Exercise -
An exact reprint of every record below is required, with the pictures left out.

Records supplied -

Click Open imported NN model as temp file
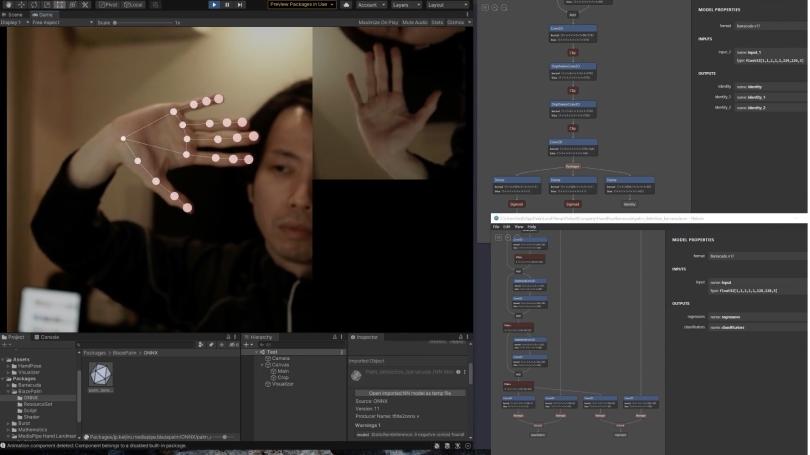Screen dimensions: 810x455 (407, 393)
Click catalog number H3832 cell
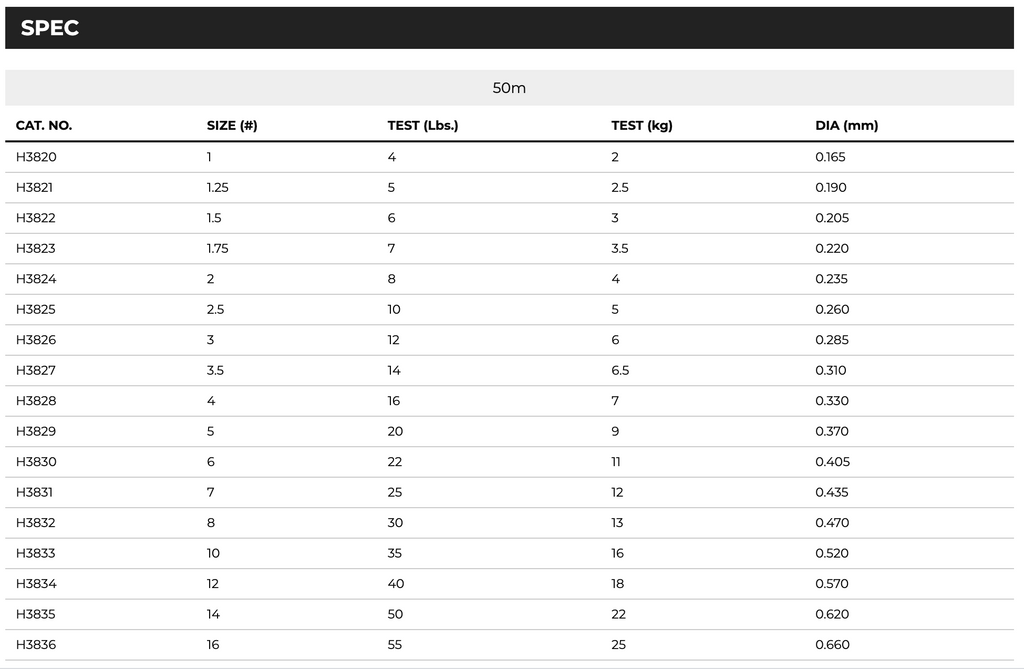This screenshot has width=1024, height=669. click(36, 523)
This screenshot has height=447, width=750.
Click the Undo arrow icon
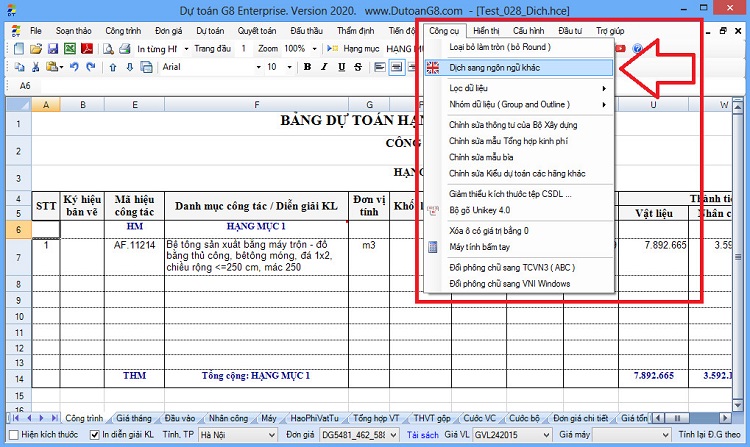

Answer box -
Click Open imported NN model as temp file
Screen dimensions: 810x455 (407, 393)
Click catalog number H3832 cell
This screenshot has width=1024, height=669. click(36, 523)
This screenshot has height=447, width=750.
Click the Undo arrow icon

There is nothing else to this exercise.